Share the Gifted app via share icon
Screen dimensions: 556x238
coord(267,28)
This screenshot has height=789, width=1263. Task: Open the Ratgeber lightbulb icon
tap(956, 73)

——

上のデータを全部、1行を1つの文字列にしたJSONのリストに書き直してください。空行は入れないでください。

[
  "Share the Gifted app via share icon",
  "Screen dimensions: 556x238",
  "coord(267,28)",
  "This screenshot has height=789, width=1263. Task: Open the Ratgeber lightbulb icon",
  "tap(956, 73)"
]